In 2014 education exports were worth $19.8bn. Five years later, in 2019, they had more than doubled to $40.3bn. It was a gold rush, in which student numbers grew rapidly, and universities raked in ever larger amounts of money to build new buildings and laboratories and hire new researchers. Investment poured into the sector with a boom in student accommodation, and investors couldn’t get enough of education companies.
But when a sector grows this fast, and everyone is swept by enthusiasm, it’s easy for key things to be overlooked.
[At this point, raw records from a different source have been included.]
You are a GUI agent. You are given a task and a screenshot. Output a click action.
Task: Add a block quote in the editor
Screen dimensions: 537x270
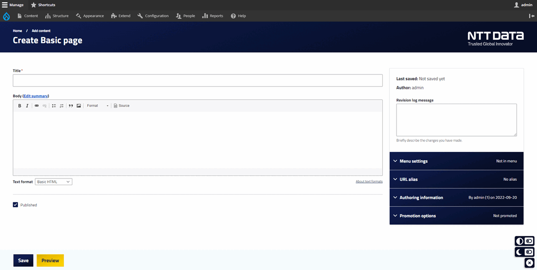pyautogui.click(x=71, y=106)
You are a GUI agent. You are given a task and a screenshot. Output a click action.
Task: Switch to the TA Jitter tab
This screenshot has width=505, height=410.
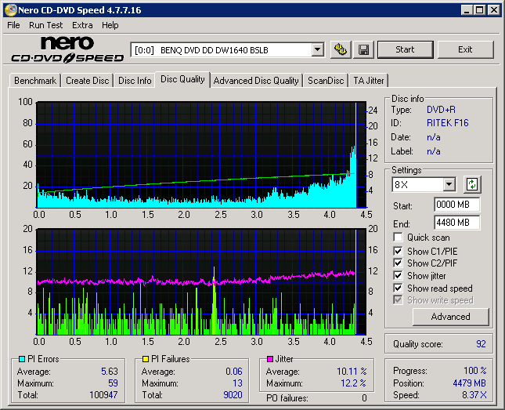pyautogui.click(x=368, y=81)
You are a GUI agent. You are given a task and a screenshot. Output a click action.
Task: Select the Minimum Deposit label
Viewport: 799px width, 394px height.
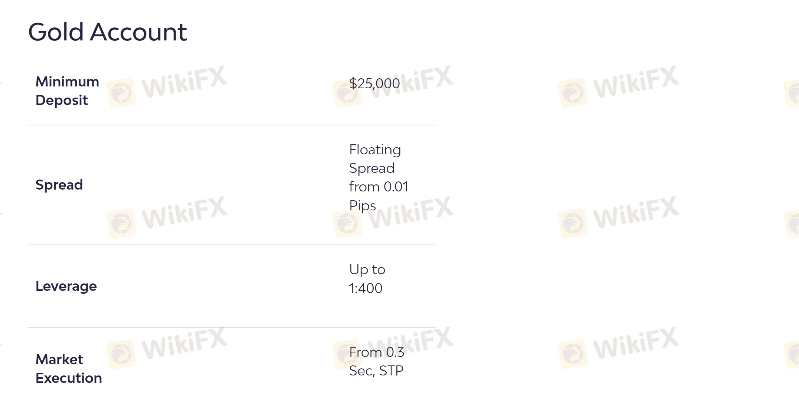pyautogui.click(x=67, y=91)
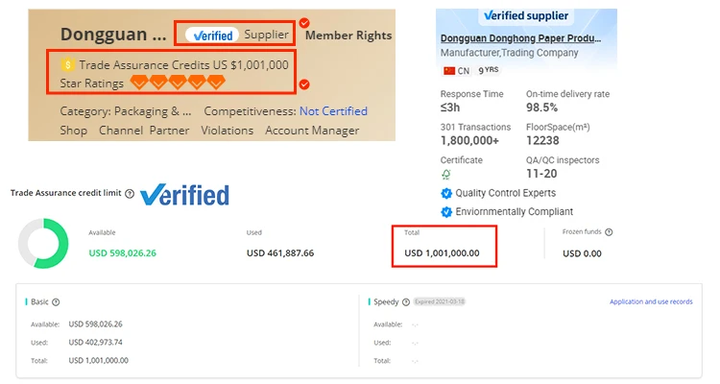
Task: Click help icon beside Speedy
Action: pos(405,301)
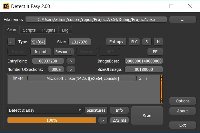This screenshot has width=200, height=133.
Task: Open the Import table
Action: (x=41, y=52)
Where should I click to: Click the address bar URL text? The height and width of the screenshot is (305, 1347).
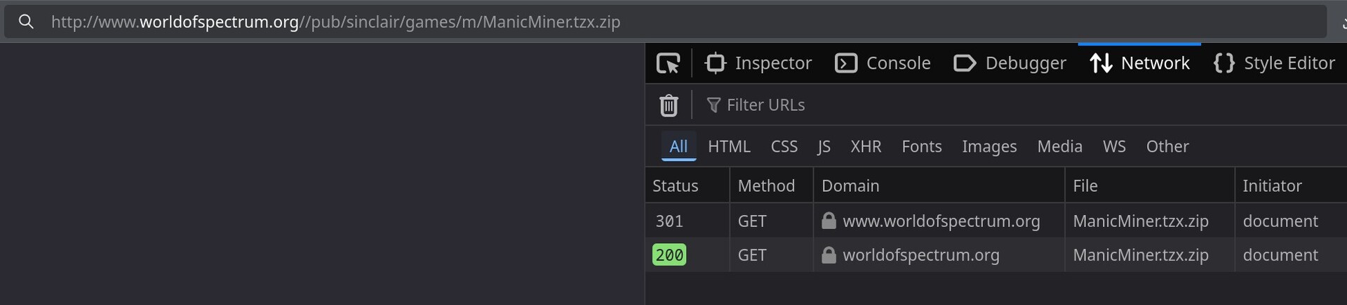(335, 22)
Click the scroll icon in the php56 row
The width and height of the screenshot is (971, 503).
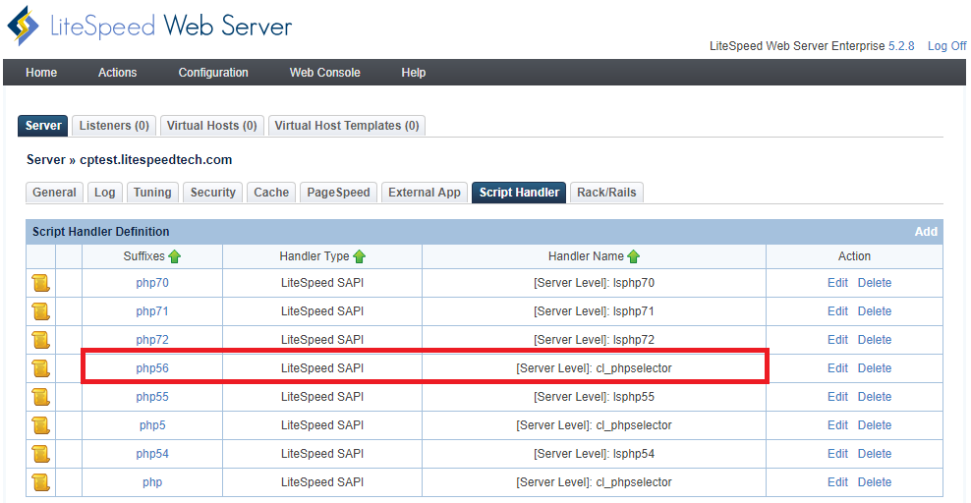click(40, 368)
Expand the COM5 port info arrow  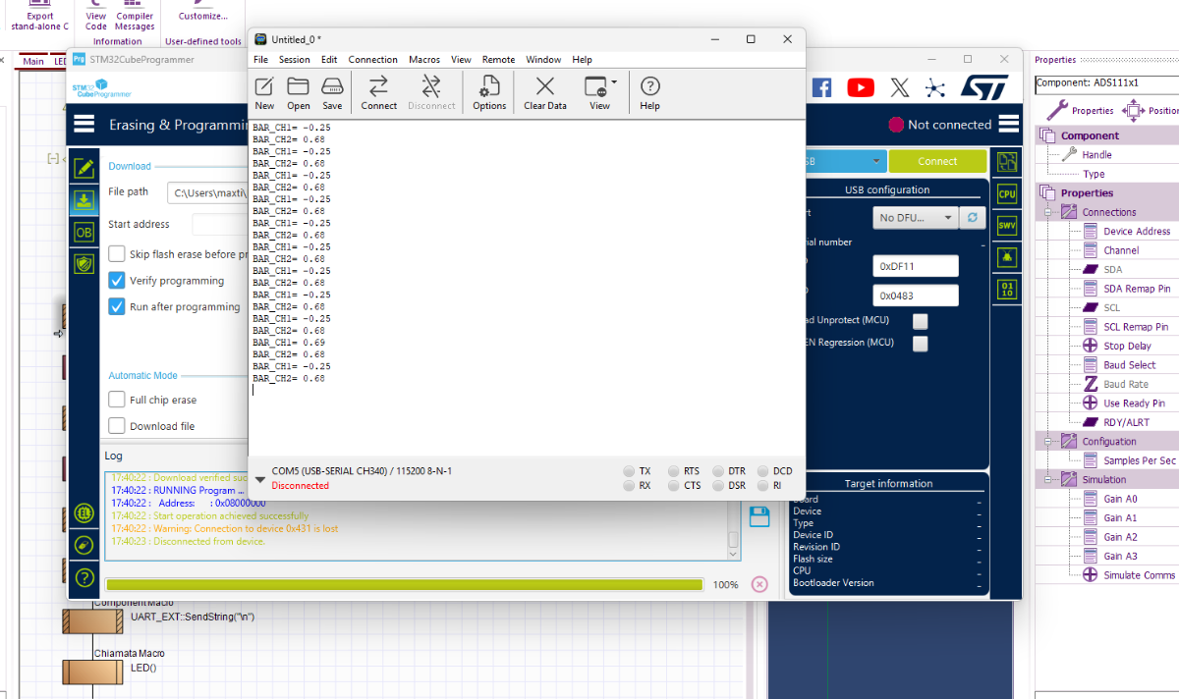(x=259, y=479)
Some of them are evident in the 2020 International Student Experience Survey, an official study commissioned by the federal government, which was released last week. It is a large-scale annual exercise, carried out by the Australian National University’s Social Research Centre, which gathered nearly 90,000 responses from international students last year. It’s the best insight into what the students think about their experience in Australia during the boom years.
The interesting thing is that their opinion about their undergraduate experience in Australia is remarkably stable. From 2014 to 2019 the proportion that rated their educational experience as positive sat in the narrow range from 74 per cent to 76 per cent.
Then, for obvious reasons, it dropped to 63 per cent last year. All university education in that year was badly affected by the pandemic.
But going back to 2014-19, not only were international students unchanging in their overall view of their Australian education in those years. Their view of all five components that make up the total educational experience also remained stable.
Take them one by one. Skills development was about 80 per cent positive; teaching quality, about 78 per cent; student support, about 71 per cent; learning resources, about 83 per cent. The outlier was learner engagement, stuck down at around 58 per cent and not budging over those six years.
Since learner engagement is the outlier in the survey, the one that is consistently poor, it’s interesting to see what it is defined as.
To measure learner engagement, international students were asked if they felt prepared for study, had a sense of belonging to their institution, participated in discussions, worked with other students in their study, interacted with students outside study, interacted with students who were different from them, and interacted with local students.
A large proportion of international students evidently believed these aspects were substandard. In other words, they missed out on the overseas study experiences that have lasting value: meeting new people, making lifelong friendships in a different culture, and enjoying class discussion as an integral part of learning.
The alarming thing is that, across six years, this measure did not change. Whatever was done by universities to try to improve it had no impact. And remember these were the boom years of international education when resources to solve a fundamental problem like this should have been able to be found.
When students do finally return to Australia – which given the politics of the situation is not likely until after next year’s federal election – universities need to have a new and more effective strategy to engage international students.
Partly it’s what the students are owed when they travel to another country and pay high fees for what should be a high-quality education experience. They should go home with a set of lifelong friends and feeling that their period of study in Australia was personally worthwhile. Studying in Australia should not be a lonely experience.
But partly it’s also for us.
One of the benefits to Australia of hosting international students is the exposure it gives our young people to their peers in other countries. We want them to interact, to mix and create ties that will last them through life. It also builds an Australia that grows in its understanding of its neighbours, that is more ready to engage with the world and that is a richer place – both materially and spiritually.
To be fair, it’s not a simple problem to solve. But one thing that would help is to avoid repeating the mistake of concentrating international students into business degrees where they study with each other. Universities also have to help local students to see international students as assets to their education, and certainly not as people to avoid doing group assignments with.
Success won’t be easy; it will take a lot of work. But on the upside, it could lead to Australia’s business of hosting international students being much more than just money.